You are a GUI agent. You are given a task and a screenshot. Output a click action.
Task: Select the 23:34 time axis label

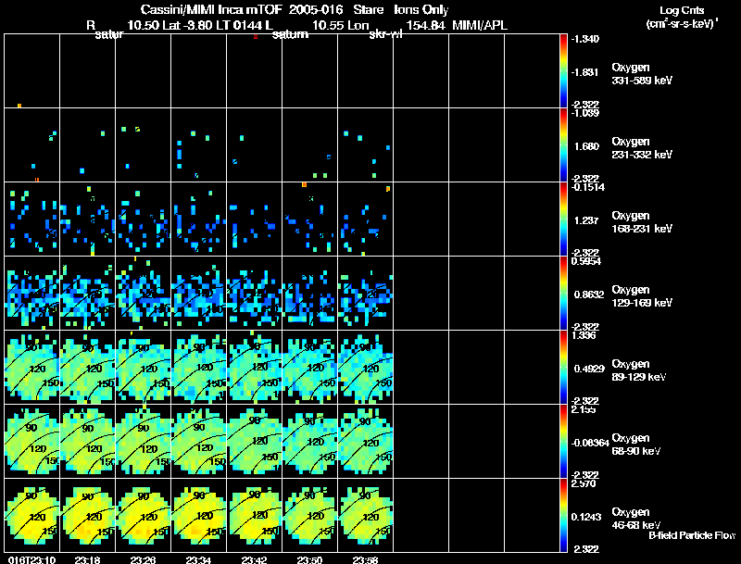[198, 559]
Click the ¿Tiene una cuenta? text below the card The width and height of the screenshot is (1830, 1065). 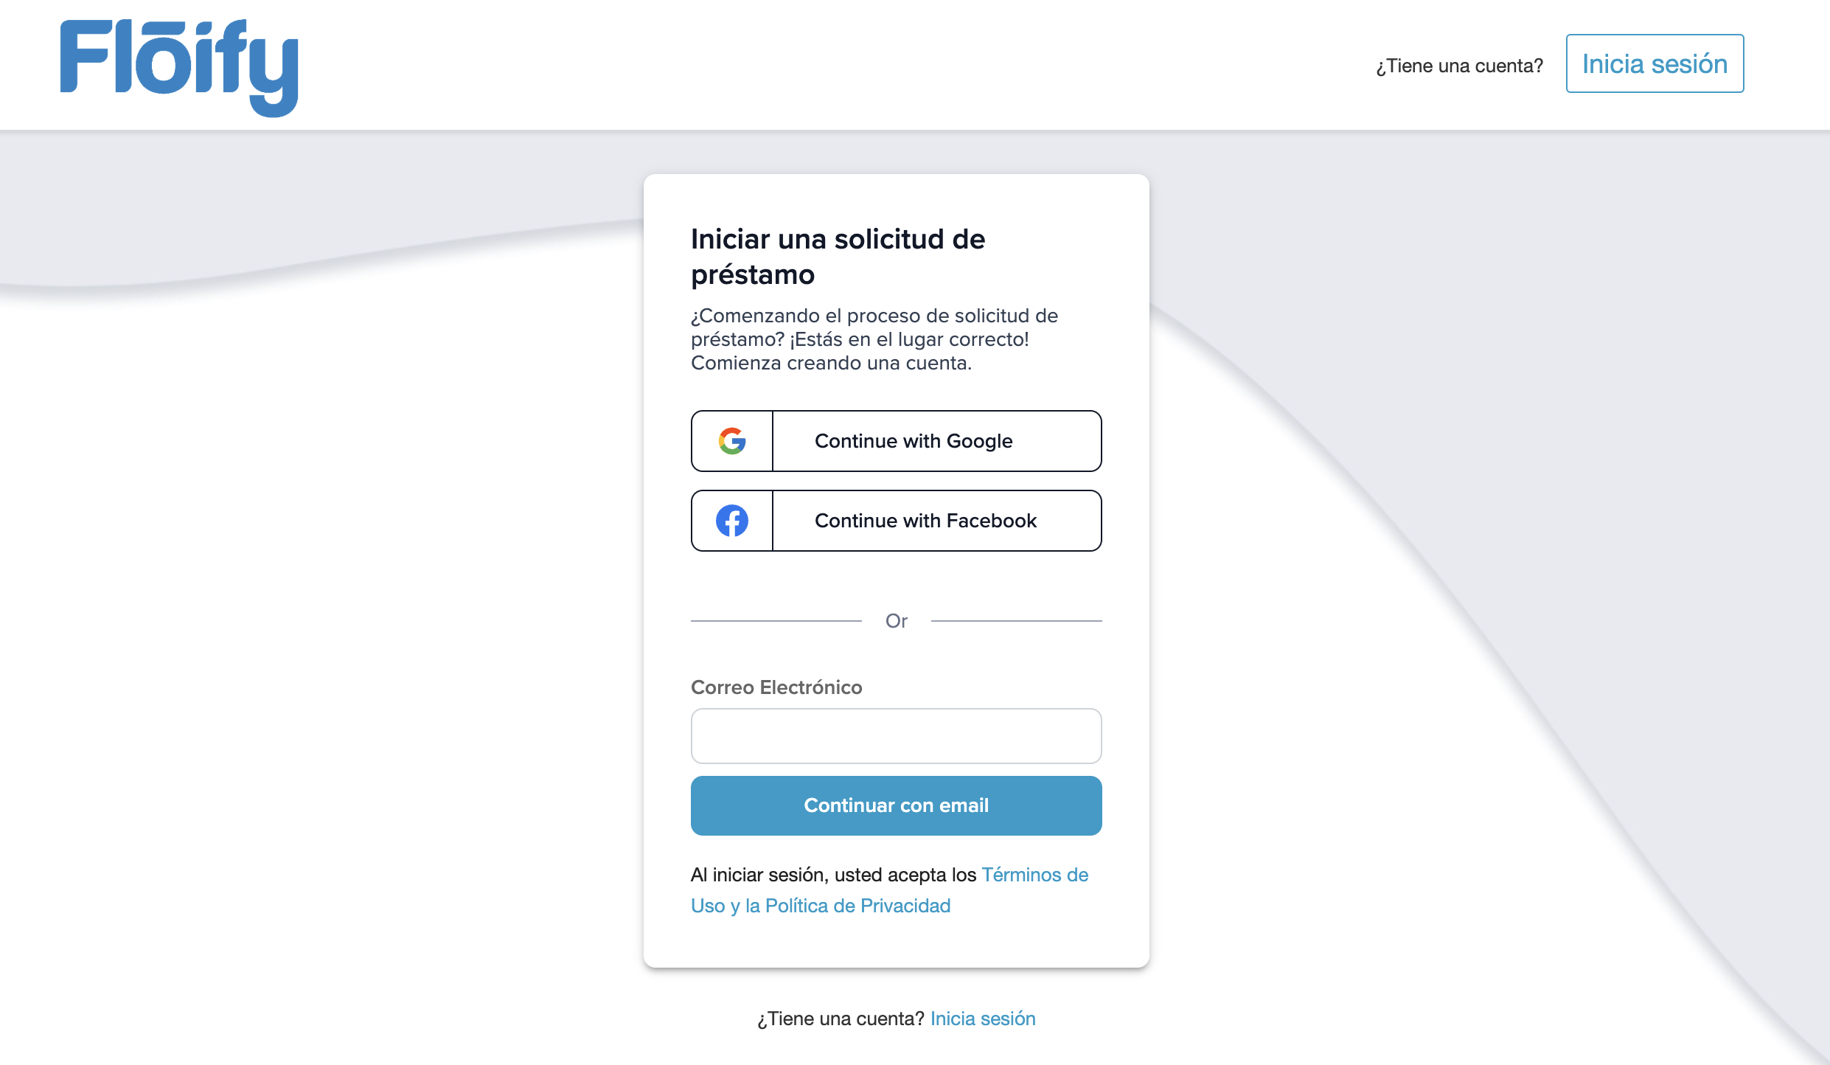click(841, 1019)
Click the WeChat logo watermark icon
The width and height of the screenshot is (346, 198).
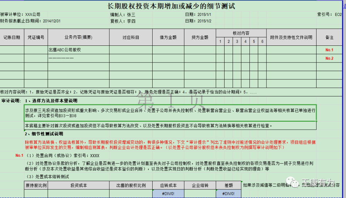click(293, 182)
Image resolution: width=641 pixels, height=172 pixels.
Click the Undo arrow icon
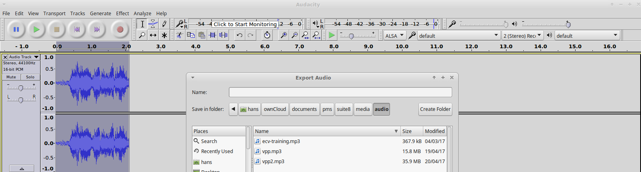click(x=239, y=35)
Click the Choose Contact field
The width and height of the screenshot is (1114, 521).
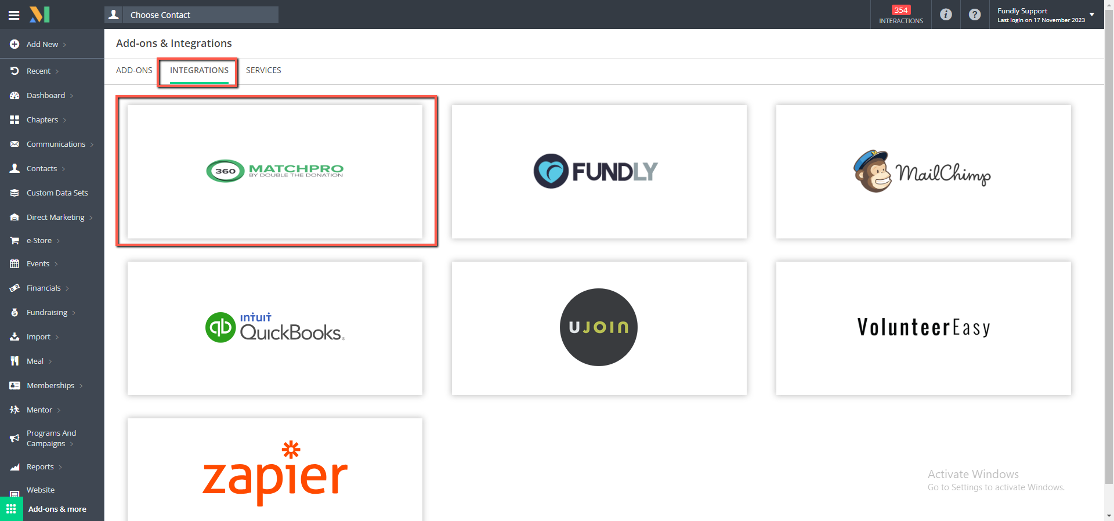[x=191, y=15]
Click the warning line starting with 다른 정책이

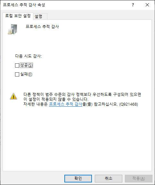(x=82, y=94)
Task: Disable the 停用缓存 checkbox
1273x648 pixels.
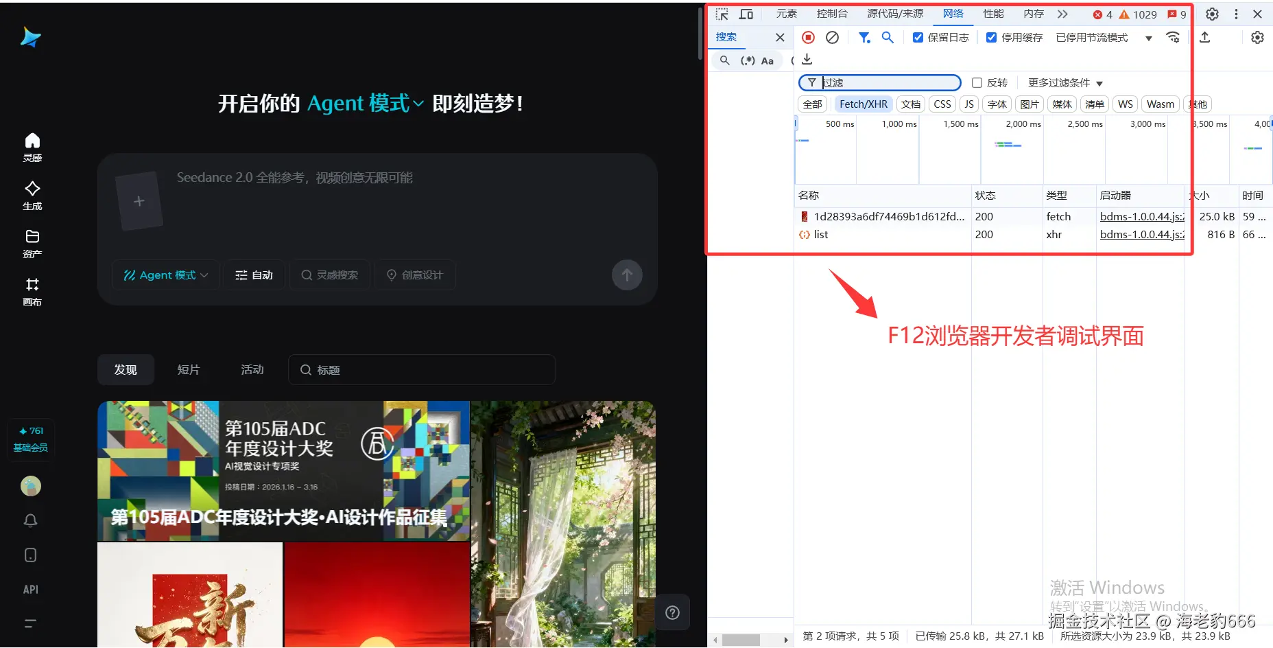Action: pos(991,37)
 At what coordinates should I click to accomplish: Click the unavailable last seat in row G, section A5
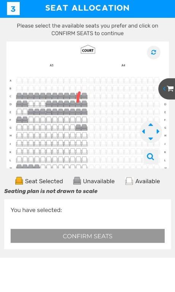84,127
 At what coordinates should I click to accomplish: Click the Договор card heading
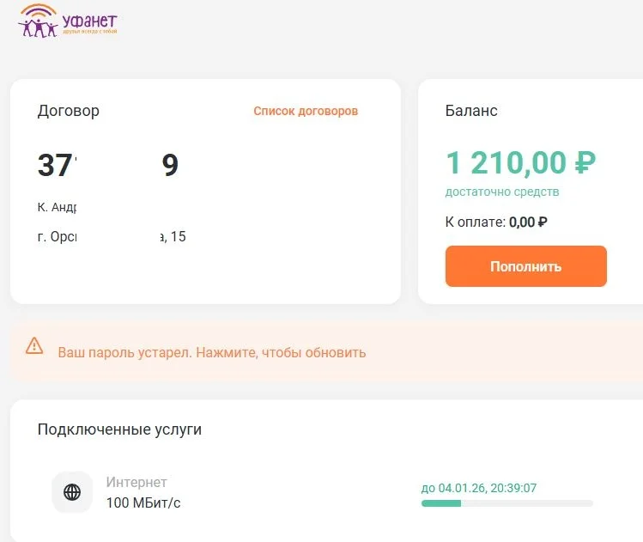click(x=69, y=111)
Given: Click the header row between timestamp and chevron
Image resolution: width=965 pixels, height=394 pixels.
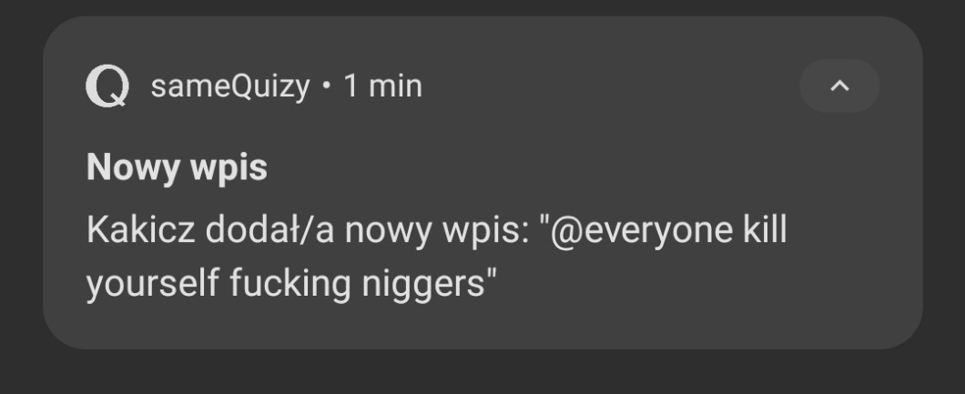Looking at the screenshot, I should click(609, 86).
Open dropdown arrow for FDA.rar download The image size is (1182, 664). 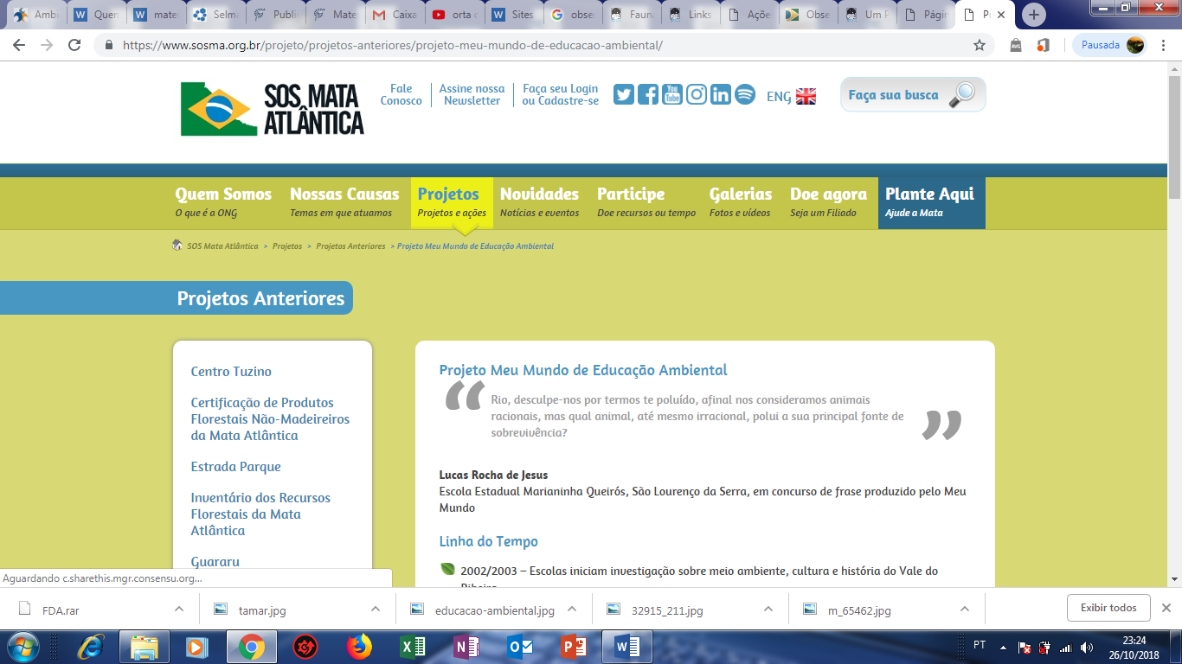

----------

**THE PROBLEM:** Report how many lines of the rows above contain the word "what", matching case exactly. Give only the number.

**REPLY:** 2